Los equipos directivos de los colegios van a ser convocados, a tal efecto, a unas «sesiones de trabajo» –nótese aquí el matiz maoísta de reeducación– para que se les meta en la cabeza que no debe imponerse a las familias ninguna compra  –por supuesto, «voluntaria»– de material de uso individual como cuadernillos de ejercicios o libros, sino que todo esto lo debe proveer el centro con el dinero que no le paga la Consejería de Educación.

Si en vez de regalarles un ordenadorcito portátil a cada alumno, las aulas dispusieran de dispositivos móviles de uso colectivo, los niños se acostumbrarían a buscar las palabras en www.rae.es y a resolver los ejercicios de toda la vida que la editorial de los más famosos cuadernos escolares ha transformado en una aplicación disponible. Y en cuestión de años, tal vez meses, en vez de cargar los chiquillos con los libros en la mochila, bastaría con cargar éstos en un lector electrónico. Pero todo se ha hecho con los pies para garantizarse el aplauso demagógico de quienes entienden que pedirle al niño que traiga un diccionario a la clase para ganar destreza en el manejo del abecedario al tiempo que se acrecienta el vocabulario es un atentado contra la igualdad de oportunidades y, por tanto, debe eliminarse como un exceso.

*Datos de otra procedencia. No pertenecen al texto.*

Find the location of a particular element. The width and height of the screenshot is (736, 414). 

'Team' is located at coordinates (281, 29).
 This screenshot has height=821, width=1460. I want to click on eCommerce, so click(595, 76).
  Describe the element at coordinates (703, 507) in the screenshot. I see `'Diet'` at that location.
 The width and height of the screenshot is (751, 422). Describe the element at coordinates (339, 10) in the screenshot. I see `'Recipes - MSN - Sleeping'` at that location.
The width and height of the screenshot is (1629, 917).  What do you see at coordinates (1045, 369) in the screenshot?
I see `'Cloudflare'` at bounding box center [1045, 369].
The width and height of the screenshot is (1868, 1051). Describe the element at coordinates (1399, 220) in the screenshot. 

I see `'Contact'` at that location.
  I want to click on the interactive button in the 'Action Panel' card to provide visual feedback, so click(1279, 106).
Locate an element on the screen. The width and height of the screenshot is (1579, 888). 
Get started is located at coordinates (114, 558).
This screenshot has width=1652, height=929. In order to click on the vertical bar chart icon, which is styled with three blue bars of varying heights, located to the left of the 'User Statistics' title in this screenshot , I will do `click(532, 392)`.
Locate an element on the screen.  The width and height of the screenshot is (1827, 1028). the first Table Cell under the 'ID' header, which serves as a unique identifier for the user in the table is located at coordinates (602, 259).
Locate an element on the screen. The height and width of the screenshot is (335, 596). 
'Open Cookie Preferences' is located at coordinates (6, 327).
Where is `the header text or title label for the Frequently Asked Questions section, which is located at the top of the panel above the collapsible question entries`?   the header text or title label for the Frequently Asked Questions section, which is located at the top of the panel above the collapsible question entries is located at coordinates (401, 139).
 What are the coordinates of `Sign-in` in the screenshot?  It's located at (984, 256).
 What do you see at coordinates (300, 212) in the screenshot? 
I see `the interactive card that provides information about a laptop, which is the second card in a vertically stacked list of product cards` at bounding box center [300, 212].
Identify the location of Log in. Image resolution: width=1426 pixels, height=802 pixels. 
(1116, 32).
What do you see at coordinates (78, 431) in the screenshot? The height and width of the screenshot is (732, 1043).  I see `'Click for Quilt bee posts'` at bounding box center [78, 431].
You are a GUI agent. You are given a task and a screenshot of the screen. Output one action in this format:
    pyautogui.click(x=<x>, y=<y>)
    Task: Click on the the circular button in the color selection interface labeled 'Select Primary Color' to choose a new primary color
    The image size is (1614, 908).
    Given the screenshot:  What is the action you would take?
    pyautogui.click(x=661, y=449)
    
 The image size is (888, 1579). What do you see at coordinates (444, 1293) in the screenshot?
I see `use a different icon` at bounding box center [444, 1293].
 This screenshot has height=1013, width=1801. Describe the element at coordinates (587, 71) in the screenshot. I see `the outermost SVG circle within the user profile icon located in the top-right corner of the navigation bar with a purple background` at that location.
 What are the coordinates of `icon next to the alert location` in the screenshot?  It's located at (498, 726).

Proscribir los diccionarios no es más que el estrafalario estrambote a la persecución de la riqueza léxica emprendida con la inestimable ayuda de la televisión. No extrañaría que la gravaran con un impuesto sobre el patrimonio heterodoxo.

¡Uy! Perdón por usar palabreja tan abstrusa que ni universitarios de cuarto curso lograrían descifrar. No lo digo yo, lo dice la académica Carme Riera.